途中で野宿をしながら向かうのが無難だろう。俺は恐らく平気だが、フェリスは大丈夫だろうか――
「野宿することになるだろうけど、平気か?」
「私は大丈夫ですよ。アスト様の為ならば……」
「……? そ、そうか」
少し不安なことがある。もしかするとフェリスは、俺の提案は聞かなければならないと――命令だと思っているのだろうか。

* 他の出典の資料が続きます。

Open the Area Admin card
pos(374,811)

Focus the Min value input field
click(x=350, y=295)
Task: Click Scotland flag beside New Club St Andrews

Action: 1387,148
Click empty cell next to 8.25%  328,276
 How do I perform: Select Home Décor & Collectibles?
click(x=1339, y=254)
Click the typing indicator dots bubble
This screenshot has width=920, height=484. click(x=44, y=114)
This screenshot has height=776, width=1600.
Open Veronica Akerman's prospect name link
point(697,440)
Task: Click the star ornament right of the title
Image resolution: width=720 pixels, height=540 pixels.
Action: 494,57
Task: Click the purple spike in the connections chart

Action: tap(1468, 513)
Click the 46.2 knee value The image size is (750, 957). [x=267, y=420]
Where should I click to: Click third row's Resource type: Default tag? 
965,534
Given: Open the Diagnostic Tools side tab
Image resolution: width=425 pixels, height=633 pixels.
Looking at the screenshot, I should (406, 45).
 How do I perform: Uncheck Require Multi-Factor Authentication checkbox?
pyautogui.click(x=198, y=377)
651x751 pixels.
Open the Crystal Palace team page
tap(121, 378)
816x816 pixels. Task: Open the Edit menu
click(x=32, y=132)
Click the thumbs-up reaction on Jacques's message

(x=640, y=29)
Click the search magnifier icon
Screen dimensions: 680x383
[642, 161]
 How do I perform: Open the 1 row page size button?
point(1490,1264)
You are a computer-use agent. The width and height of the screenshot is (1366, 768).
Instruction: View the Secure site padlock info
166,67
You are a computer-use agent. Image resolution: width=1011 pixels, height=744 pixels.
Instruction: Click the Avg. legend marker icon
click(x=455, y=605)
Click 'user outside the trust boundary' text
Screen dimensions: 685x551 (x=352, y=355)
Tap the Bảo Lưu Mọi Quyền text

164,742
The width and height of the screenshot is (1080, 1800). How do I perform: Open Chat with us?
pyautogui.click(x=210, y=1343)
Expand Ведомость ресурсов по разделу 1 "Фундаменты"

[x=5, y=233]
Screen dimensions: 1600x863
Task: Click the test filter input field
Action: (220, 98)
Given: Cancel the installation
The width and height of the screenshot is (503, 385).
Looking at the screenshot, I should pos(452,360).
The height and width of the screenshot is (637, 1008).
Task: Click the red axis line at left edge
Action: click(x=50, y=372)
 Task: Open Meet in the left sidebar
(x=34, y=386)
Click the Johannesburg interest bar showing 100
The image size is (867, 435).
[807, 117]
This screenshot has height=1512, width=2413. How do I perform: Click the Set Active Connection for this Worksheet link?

だとすれば、フェリスに無理をさせている可能性もある。これからはより一層、フェリスを尊重しよう。
「では、食料の用意もしましょうか」
「ああ、是非行こうか!」
「……急に、どうしましたか?」
「い、いや……さ、行こう」
「は、はい……」
フェリスに訝しまれたが、それは仕方のないことだ。俺は全力で、フェリスを大切でしなければならない。それでフェリスに報いることができれば本望だ。
こうして俺達は、市場に向かった。
***
市場は相変わらず、活気があった。しかし、まだ違和感がある。人は多いのだが、何かが足りない。一体、何だろうか――
「ここ、人は多いんだよな……」
「ええ。ですが、皆さんの表情は暗いですね……」
「表情? そういえば、そうだな」
なるほど、どうやら違和感の正体はそれのようだ。人は多く活気があるように見える。そう、見えるだけなのだ。実際は誰もが暗い表情で、まるで何かを諦めているかのようだ。
「やはり、不安なのでしょうか……」
「……早く何とかしないとな」
「アスト様……はい! 私はこれからも、アスト様を支え続けますね!」
「頼もしいな。それじゃ、よろしく頼む」
俺達は、互いに信頼を深めることができた。こうして少しずつでも、フェリスとの距離を縮められれば良いと思う。
「では、何を買いますか?」
「なるべく、長く保存できるものが良いな。例えば……乾物の類とか」
「でしたら、干し肉などでしょうか」
「そうだな、買い集めていくか」
「ええ。ですが、買い過ぎると荷物になりますから……程々にしましょう」
「ああ、確かに。気をつけるか」
必要最低限の物を買い、俺達はルフナを出た。これから起こることに、期待と不安を抱きながら。